Goal: Reproduce the following data line for line, with no changes.

Excerpted data:

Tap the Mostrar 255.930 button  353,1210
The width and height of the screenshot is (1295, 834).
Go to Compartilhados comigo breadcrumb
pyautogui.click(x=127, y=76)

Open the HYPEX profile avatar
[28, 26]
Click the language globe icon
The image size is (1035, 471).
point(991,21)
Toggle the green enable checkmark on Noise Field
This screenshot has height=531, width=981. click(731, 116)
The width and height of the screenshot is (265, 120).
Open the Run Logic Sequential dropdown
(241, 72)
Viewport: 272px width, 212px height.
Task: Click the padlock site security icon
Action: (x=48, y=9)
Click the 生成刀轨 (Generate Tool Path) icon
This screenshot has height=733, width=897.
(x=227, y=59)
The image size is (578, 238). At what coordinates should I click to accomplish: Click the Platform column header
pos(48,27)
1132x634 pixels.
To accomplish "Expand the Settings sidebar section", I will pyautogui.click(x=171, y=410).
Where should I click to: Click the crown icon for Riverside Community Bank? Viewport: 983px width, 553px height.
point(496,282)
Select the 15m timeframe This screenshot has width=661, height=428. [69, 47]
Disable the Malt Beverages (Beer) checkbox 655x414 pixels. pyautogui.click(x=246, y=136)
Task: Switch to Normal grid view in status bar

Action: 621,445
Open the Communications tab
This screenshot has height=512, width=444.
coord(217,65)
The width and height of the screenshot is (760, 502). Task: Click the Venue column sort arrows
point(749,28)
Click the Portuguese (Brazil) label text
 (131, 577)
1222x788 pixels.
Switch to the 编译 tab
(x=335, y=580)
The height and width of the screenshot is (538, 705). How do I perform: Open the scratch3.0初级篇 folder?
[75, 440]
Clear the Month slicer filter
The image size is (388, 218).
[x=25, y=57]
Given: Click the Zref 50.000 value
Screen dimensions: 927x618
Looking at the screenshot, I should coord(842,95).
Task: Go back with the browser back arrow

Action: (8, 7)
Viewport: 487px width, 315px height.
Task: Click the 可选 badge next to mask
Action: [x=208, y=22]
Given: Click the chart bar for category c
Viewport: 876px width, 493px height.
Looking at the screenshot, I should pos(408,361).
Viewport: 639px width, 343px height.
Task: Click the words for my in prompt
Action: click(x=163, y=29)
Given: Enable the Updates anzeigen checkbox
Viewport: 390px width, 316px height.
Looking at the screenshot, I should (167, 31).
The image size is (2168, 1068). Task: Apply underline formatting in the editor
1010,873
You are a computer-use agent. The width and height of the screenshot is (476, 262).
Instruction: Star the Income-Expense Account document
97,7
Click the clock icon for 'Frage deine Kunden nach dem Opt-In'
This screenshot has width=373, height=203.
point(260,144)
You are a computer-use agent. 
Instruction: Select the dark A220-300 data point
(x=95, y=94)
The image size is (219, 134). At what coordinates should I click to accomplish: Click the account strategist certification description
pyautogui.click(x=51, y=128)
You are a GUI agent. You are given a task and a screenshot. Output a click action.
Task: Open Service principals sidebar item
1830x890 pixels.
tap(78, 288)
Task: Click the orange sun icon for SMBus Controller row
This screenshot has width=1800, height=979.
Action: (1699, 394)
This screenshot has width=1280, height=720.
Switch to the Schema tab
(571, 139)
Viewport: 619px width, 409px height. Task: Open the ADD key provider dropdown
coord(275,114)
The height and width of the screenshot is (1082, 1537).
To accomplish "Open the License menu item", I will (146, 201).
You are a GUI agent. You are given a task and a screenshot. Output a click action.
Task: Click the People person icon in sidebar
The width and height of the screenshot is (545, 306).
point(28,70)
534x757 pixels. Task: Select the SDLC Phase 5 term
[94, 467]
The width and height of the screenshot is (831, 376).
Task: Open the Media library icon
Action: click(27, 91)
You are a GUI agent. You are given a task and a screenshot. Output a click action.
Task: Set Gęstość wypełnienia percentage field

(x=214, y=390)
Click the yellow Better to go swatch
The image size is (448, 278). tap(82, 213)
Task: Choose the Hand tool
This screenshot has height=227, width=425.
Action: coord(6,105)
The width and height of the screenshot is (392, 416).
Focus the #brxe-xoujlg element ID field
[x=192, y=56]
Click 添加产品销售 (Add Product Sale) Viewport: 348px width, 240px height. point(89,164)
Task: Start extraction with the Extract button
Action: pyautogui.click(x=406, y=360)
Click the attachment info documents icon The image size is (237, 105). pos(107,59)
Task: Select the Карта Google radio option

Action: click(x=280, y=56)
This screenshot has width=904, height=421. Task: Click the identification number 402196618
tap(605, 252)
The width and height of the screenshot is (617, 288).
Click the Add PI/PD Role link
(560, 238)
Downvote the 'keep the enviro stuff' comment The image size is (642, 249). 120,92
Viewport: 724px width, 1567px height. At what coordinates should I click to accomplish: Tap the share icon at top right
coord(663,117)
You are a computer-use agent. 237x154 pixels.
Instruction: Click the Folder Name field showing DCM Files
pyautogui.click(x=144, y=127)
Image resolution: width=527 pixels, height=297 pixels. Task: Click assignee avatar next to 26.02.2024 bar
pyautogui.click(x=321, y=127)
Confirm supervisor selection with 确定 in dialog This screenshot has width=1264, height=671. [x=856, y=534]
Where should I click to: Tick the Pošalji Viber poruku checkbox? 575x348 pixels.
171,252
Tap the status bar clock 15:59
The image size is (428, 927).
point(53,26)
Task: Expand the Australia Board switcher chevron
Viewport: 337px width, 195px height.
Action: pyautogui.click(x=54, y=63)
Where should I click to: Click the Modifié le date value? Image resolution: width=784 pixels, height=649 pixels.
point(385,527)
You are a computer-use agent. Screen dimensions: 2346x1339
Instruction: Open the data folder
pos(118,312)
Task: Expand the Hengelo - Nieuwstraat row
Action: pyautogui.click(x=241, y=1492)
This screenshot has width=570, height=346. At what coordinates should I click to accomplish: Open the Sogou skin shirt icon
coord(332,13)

Answer:
Tap the Mostrar 255.930 button  353,1210
The width and height of the screenshot is (1295, 834).
Go to Compartilhados comigo breadcrumb
pyautogui.click(x=127, y=76)

Open the HYPEX profile avatar
[28, 26]
Click the language globe icon
The image size is (1035, 471).
point(991,21)
Toggle the green enable checkmark on Noise Field
This screenshot has height=531, width=981. click(731, 116)
The width and height of the screenshot is (265, 120).
Open the Run Logic Sequential dropdown
(241, 72)
Viewport: 272px width, 212px height.
Task: Click the padlock site security icon
Action: (x=48, y=9)
Click the 生成刀轨 (Generate Tool Path) icon
This screenshot has height=733, width=897.
(x=227, y=59)
The image size is (578, 238). At what coordinates should I click to accomplish: Click the Platform column header
pos(48,27)
1132x634 pixels.
To accomplish "Expand the Settings sidebar section", I will pyautogui.click(x=171, y=410).
Where should I click to: Click the crown icon for Riverside Community Bank? Viewport: 983px width, 553px height.
point(496,282)
Select the 15m timeframe This screenshot has width=661, height=428. [69, 47]
Disable the Malt Beverages (Beer) checkbox 655x414 pixels. pyautogui.click(x=246, y=136)
Task: Switch to Normal grid view in status bar

Action: 621,445
Open the Communications tab
This screenshot has height=512, width=444.
coord(217,65)
The width and height of the screenshot is (760, 502). Task: Click the Venue column sort arrows
point(749,28)
Click the Portuguese (Brazil) label text
 (131, 577)
1222x788 pixels.
Switch to the 编译 tab
(x=335, y=580)
The height and width of the screenshot is (538, 705). How do I perform: Open the scratch3.0初级篇 folder?
[75, 440]
Clear the Month slicer filter
The image size is (388, 218).
[x=25, y=57]
Given: Click the Zref 50.000 value
Screen dimensions: 927x618
Looking at the screenshot, I should coord(842,95).
Task: Go back with the browser back arrow

Action: (8, 7)
Viewport: 487px width, 315px height.
Task: Click the 可选 badge next to mask
Action: [x=208, y=22]
Given: Click the chart bar for category c
Viewport: 876px width, 493px height.
Looking at the screenshot, I should pos(408,361).
Viewport: 639px width, 343px height.
Task: Click the words for my in prompt
Action: click(x=163, y=29)
Given: Enable the Updates anzeigen checkbox
Viewport: 390px width, 316px height.
Looking at the screenshot, I should (167, 31).
The image size is (2168, 1068). Task: Apply underline formatting in the editor
1010,873
You are a computer-use agent. The width and height of the screenshot is (476, 262).
Instruction: Star the Income-Expense Account document
97,7
Click the clock icon for 'Frage deine Kunden nach dem Opt-In'
This screenshot has width=373, height=203.
point(260,144)
You are a computer-use agent. 
Instruction: Select the dark A220-300 data point
(x=95, y=94)
The image size is (219, 134). At what coordinates should I click to accomplish: Click the account strategist certification description
pyautogui.click(x=51, y=128)
You are a GUI agent. You are given a task and a screenshot. Output a click action.
Task: Open Service principals sidebar item
1830x890 pixels.
tap(78, 288)
Task: Click the orange sun icon for SMBus Controller row
This screenshot has width=1800, height=979.
Action: (1699, 394)
This screenshot has width=1280, height=720.
Switch to the Schema tab
(571, 139)
Viewport: 619px width, 409px height. Task: Open the ADD key provider dropdown
coord(275,114)
The height and width of the screenshot is (1082, 1537).
To accomplish "Open the License menu item", I will (146, 201).
You are a GUI agent. You are given a task and a screenshot. Output a click action.
Task: Click the People person icon in sidebar
The width and height of the screenshot is (545, 306).
point(28,70)
534x757 pixels. Task: Select the SDLC Phase 5 term
[94, 467]
The width and height of the screenshot is (831, 376).
Task: Open the Media library icon
Action: click(27, 91)
You are a GUI agent. You are given a task and a screenshot. Output a click action.
Task: Set Gęstość wypełnienia percentage field

(x=214, y=390)
Click the yellow Better to go swatch
The image size is (448, 278). tap(82, 213)
Task: Choose the Hand tool
This screenshot has height=227, width=425.
Action: coord(6,105)
The width and height of the screenshot is (392, 416).
Focus the #brxe-xoujlg element ID field
[x=192, y=56]
Click 添加产品销售 (Add Product Sale) Viewport: 348px width, 240px height. point(89,164)
Task: Start extraction with the Extract button
Action: pyautogui.click(x=406, y=360)
Click the attachment info documents icon The image size is (237, 105). pos(107,59)
Task: Select the Карта Google radio option

Action: click(x=280, y=56)
This screenshot has width=904, height=421. Task: Click the identification number 402196618
tap(605, 252)
The width and height of the screenshot is (617, 288).
Click the Add PI/PD Role link
(560, 238)
Downvote the 'keep the enviro stuff' comment The image size is (642, 249). 120,92
Viewport: 724px width, 1567px height. At what coordinates should I click to accomplish: Tap the share icon at top right
coord(663,117)
You are a computer-use agent. 237x154 pixels.
Instruction: Click the Folder Name field showing DCM Files
pyautogui.click(x=144, y=127)
Image resolution: width=527 pixels, height=297 pixels. Task: Click assignee avatar next to 26.02.2024 bar
pyautogui.click(x=321, y=127)
Confirm supervisor selection with 确定 in dialog This screenshot has width=1264, height=671. [x=856, y=534]
Where should I click to: Tick the Pošalji Viber poruku checkbox? 575x348 pixels.
171,252
Tap the status bar clock 15:59
The image size is (428, 927).
point(53,26)
Task: Expand the Australia Board switcher chevron
Viewport: 337px width, 195px height.
Action: pyautogui.click(x=54, y=63)
Where should I click to: Click the Modifié le date value? Image resolution: width=784 pixels, height=649 pixels.
point(385,527)
You are a computer-use agent. Screen dimensions: 2346x1339
Instruction: Open the data folder
pos(118,312)
Task: Expand the Hengelo - Nieuwstraat row
Action: pyautogui.click(x=241, y=1492)
This screenshot has width=570, height=346. At what coordinates should I click to accomplish: Open the Sogou skin shirt icon
coord(332,13)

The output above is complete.